### What the task requires
Lay out the data below as a Markdown table with two columns, No. and Entry, giving each line a row number. Skip blank lines and leave the pictures out.

### Given records
■ ■ ■ ■ ■

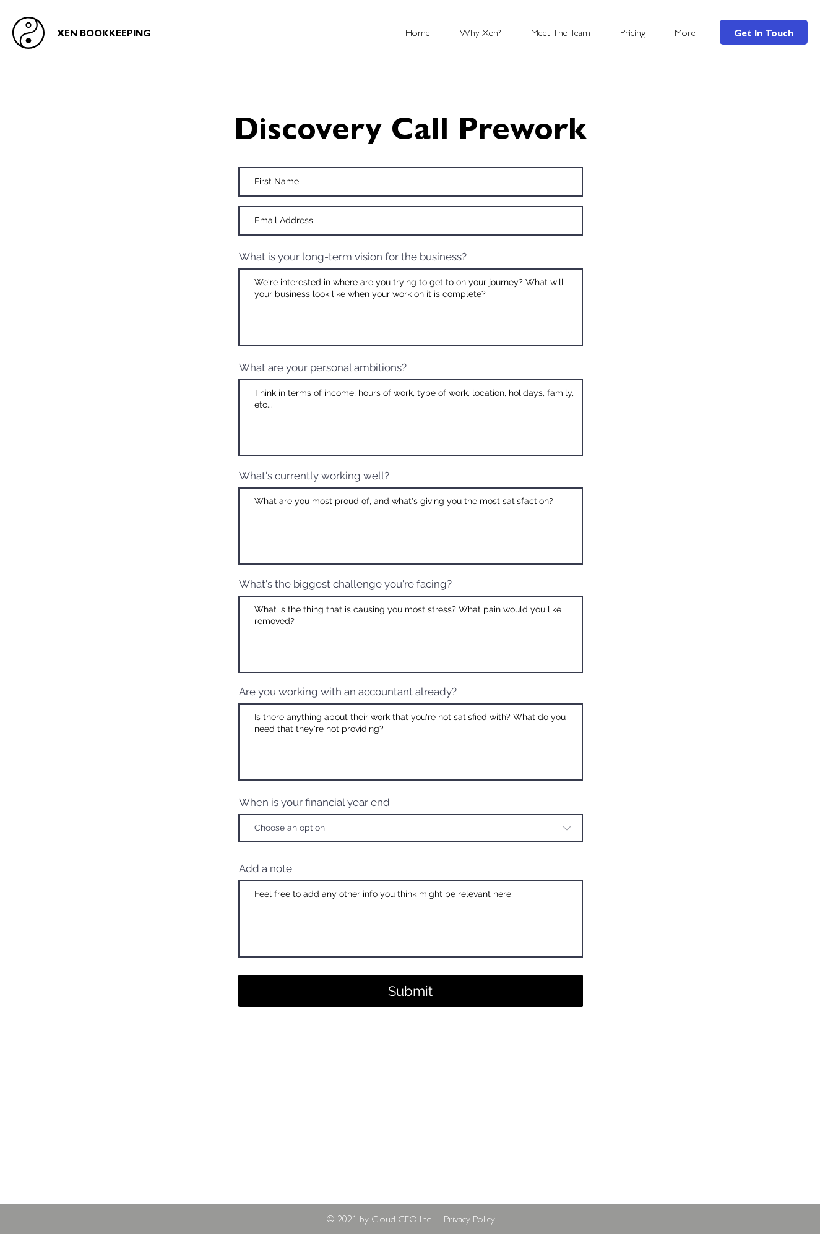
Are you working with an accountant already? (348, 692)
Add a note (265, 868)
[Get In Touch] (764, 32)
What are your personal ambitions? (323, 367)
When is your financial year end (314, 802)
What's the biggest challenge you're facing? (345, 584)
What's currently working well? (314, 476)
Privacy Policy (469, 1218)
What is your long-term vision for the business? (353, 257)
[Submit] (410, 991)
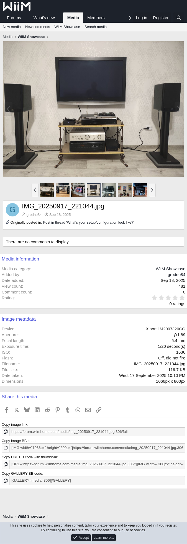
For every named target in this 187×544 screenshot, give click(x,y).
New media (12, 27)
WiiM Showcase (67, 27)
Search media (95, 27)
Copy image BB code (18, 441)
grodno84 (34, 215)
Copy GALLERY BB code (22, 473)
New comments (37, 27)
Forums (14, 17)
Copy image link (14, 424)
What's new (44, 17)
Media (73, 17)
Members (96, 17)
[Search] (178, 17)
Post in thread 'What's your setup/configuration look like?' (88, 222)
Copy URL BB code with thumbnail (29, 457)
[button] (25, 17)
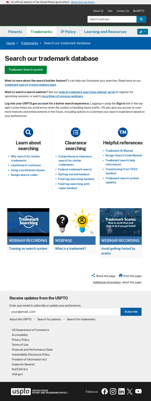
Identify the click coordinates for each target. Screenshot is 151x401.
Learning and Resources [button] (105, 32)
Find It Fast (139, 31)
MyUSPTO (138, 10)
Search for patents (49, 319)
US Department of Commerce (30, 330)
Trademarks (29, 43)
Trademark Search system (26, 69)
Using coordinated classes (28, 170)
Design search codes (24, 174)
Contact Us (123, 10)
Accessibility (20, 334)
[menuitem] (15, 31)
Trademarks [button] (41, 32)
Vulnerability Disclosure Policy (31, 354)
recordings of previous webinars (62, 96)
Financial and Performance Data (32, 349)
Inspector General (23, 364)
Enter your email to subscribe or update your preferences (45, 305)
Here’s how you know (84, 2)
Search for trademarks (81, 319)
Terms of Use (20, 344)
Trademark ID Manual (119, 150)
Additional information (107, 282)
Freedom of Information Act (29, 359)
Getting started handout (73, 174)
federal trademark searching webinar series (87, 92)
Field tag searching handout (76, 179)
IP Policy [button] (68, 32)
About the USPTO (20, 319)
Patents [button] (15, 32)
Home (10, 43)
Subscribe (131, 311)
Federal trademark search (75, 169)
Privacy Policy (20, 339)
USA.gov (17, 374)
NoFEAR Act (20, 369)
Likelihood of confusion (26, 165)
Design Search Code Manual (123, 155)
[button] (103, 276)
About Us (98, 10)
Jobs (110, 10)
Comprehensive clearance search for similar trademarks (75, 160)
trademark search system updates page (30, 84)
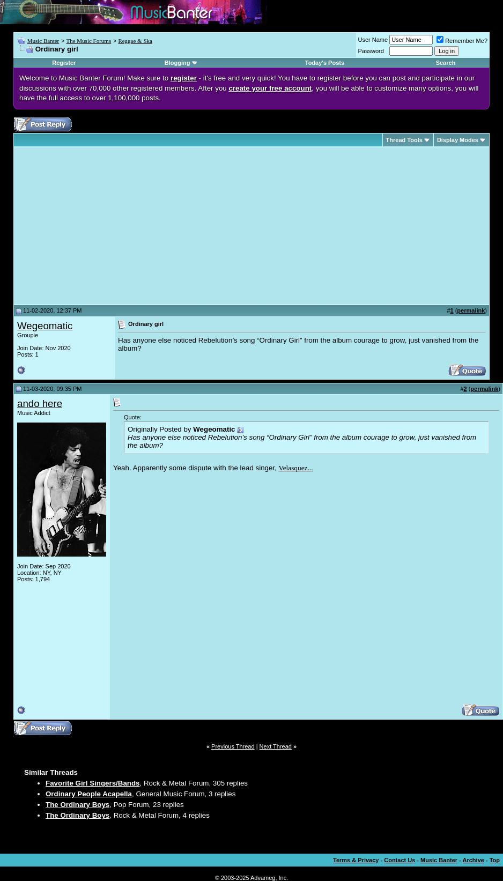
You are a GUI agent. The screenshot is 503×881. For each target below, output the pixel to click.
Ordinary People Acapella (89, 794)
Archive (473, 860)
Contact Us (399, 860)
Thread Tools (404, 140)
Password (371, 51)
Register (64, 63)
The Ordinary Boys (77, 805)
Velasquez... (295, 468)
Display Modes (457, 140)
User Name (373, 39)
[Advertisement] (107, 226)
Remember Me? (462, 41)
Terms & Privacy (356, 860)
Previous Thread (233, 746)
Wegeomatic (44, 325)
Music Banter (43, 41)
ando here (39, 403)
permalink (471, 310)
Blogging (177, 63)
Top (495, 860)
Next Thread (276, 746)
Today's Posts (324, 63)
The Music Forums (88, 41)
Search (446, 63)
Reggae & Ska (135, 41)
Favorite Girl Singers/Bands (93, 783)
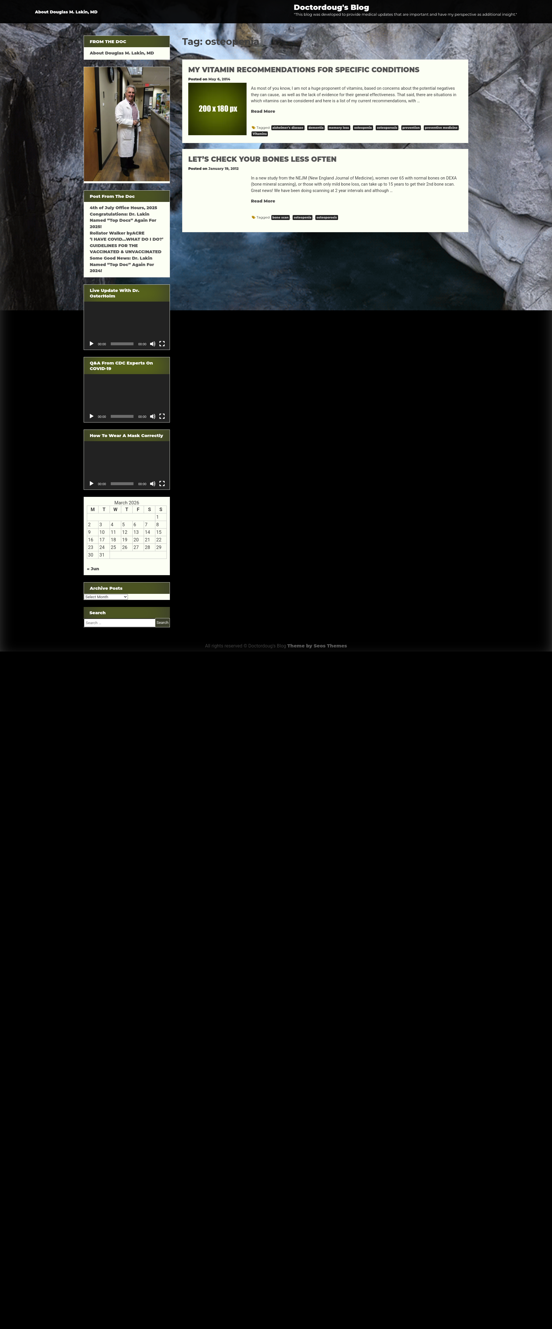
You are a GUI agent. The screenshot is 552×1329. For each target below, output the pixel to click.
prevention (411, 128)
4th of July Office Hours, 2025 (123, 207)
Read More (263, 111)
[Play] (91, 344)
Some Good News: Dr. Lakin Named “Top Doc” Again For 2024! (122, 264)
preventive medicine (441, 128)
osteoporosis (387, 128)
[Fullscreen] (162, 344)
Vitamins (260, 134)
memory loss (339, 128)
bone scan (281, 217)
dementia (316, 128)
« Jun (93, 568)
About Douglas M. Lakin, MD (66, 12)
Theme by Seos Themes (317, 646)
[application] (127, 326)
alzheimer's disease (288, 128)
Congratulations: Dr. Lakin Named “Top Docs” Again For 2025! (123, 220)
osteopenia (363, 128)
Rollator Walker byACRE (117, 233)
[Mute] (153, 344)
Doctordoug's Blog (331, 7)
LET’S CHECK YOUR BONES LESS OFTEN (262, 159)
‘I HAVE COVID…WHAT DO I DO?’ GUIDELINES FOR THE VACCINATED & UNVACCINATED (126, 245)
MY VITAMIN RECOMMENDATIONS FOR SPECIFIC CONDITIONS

■ ■ ■ ■ ■

### Correct output
| No. | Entry |
|---|---|
| 1 | Are you working with an accountant already? (348, 692) |
| 2 | Add a note (265, 868) |
| 3 | [Get In Touch] (764, 32) |
| 4 | What are your personal ambitions? (323, 367) |
| 5 | When is your financial year end (314, 802) |
| 6 | What's the biggest challenge you're facing? (345, 584) |
| 7 | What's currently working well? (314, 476) |
| 8 | Privacy Policy (469, 1218) |
| 9 | What is your long-term vision for the business? (353, 257) |
| 10 | [Submit] (410, 991) |
| 11 | For every named target in this 187×544 screenshot, give click(x,y). |
| 12 | New media (12, 27) |
| 13 | WiiM Showcase (67, 27) |
| 14 | Search media (95, 27) |
| 15 | Copy image BB code (18, 441) |
| 16 | grodno84 (34, 215) |
| 17 | Copy GALLERY BB code (22, 473) |
| 18 | New comments (37, 27) |
| 19 | Forums (14, 17) |
| 20 | Copy image link (14, 424) |
| 21 | What's new (44, 17) |
| 22 | Media (73, 17) |
| 23 | Members (96, 17) |
| 24 | [Search] (178, 17) |
| 25 | Post in thread 'What's your setup/configuration look like?' (88, 222) |
| 26 | Copy URL BB code with thumbnail (29, 457) |
| 27 | [button] (25, 17) |
| 28 | Identify the click coordinates for each target. Screenshot is 151x401. |
| 29 | Learning and Resources [button] (105, 32) |
| 30 | Find It Fast (139, 31) |
| 31 | MyUSPTO (138, 10) |
| 32 | Search for patents (49, 319) |
| 33 | US Department of Commerce (30, 330) |
| 34 | Trademarks (29, 43) |
| 35 | Trademark Search system (26, 69) |
| 36 | Using coordinated classes (28, 170) |
| 37 | Design search codes (24, 174) |
| 38 | Contact Us (123, 10) |
| 39 | Accessibility (20, 334) |
| 40 | [menuitem] (15, 31) |
| 41 | Trademarks [button] (41, 32) |
| 42 | Vulnerability Disclosure Policy (31, 354) |
| 43 | recordings of previous webinars (62, 96) |
| 44 | Financial and Performance Data (32, 349) |
| 45 | Inspector General (23, 364) |
| 46 | Enter your email to subscribe or update your preferences (45, 305) |
| 47 | Here’s how you know (84, 2) |
| 48 | Search for trademarks (81, 319) |
| 49 | Terms of Use (20, 344) |
| 50 | Trademark ID Manual (119, 150) |
| 51 | Additional information (107, 282) |
| 52 | Freedom of Information Act (29, 359) |
| 53 | Getting started handout (73, 174) |
| 54 | federal trademark searching webinar series (87, 92) |
| 55 | Field tag searching handout (76, 179) |
| 56 | IP Policy [button] (68, 32) |
| 57 | About the USPTO (20, 319) |
| 58 | Patents [button] (15, 32) |
| 59 | Home (10, 43) |
| 60 | Subscribe (131, 311) |
| 61 | Federal trademark search (75, 169) |
| 62 | Privacy Policy (20, 339) |
| 63 | USA.gov (17, 374) |
| 64 | NoFEAR Act (20, 369) |
| 65 | Likelihood of confusion (26, 165) |
| 66 | Design Search Code Manual (123, 155) |
| 67 | [button] (103, 276) |
| 68 | About Us (98, 10) |
| 69 | Jobs (110, 10) |
| 70 | Comprehensive clearance search for similar trademarks (75, 160) |
| 71 | trademark search system updates page (30, 84) |
| 72 | You are a GUI agent. The screenshot is 503×881. For each target below, output the pixel to click. |
| 73 | Ordinary People Acapella (89, 794) |
| 74 | Archive (473, 860) |
| 75 | Contact Us (399, 860) |
| 76 | Thread Tools (404, 140) |
| 77 | Password (371, 51) |
| 78 | Register (64, 63) |
| 79 | The Ordinary Boys (77, 805) |
| 80 | Velasquez... (295, 468) |
| 81 | Display Modes (457, 140) |
| 82 | User Name (373, 39) |
| 83 | [Advertisement] (107, 226) |
| 84 | Remember Me? (462, 41) |
| 85 | Terms & Privacy (356, 860) |
| 86 | Previous Thread (233, 746) |
| 87 | Wegeomatic (44, 325) |
| 88 | Music Banter (43, 41) |
| 89 | ando here (39, 403) |
| 90 | permalink (471, 310) |
| 91 | Blogging (177, 63) |
| 92 | Top (495, 860) |
| 93 | Next Thread (276, 746) |
| 94 | Today's Posts (324, 63) |
| 95 | The Music Forums (88, 41) |
| 96 | Search (446, 63) |
| 97 | Reggae & Ska (135, 41) |
| 98 | Favorite Girl Singers/Bands (93, 783) |
| 99 | You are a GUI agent. The screenshot is 552×1329. For each target below, output the pixel to click. |
| 100 | prevention (411, 128) |
| 101 | 4th of July Office Hours, 2025 (123, 207) |
| 102 | Read More (263, 111) |
| 103 | [Play] (91, 344) |
| 104 | Some Good News: Dr. Lakin Named “Top Doc” Again For 2024! (122, 264) |
| 105 | preventive medicine (441, 128) |
| 106 | osteoporosis (387, 128) |
| 107 | [Fullscreen] (162, 344) |
| 108 | Vitamins (260, 134) |
| 109 | memory loss (339, 128) |
| 110 | bone scan (281, 217) |
| 111 | dementia (316, 128) |
| 112 | « Jun (93, 568) |
| 113 | About Douglas M. Lakin, MD (66, 12) |
| 114 | Theme by Seos Themes (317, 646) |
| 115 | [application] (127, 326) |
| 116 | alzheimer's disease (288, 128) |
| 117 | Congratulations: Dr. Lakin Named “Top Docs” Again For 2025! (123, 220) |
| 118 | osteopenia (363, 128) |
| 119 | Rollator Walker byACRE (117, 233) |
| 120 | [Mute] (153, 344) |
| 121 | Doctordoug's Blog (331, 7) |
| 122 | LET’S CHECK YOUR BONES LESS OFTEN (262, 159) |
| 123 | ‘I HAVE COVID…WHAT DO I DO?’ GUIDELINES FOR THE VACCINATED & UNVACCINATED (126, 245) |
| 124 | MY VITAMIN RECOMMENDATIONS FOR SPECIFIC CONDITIONS |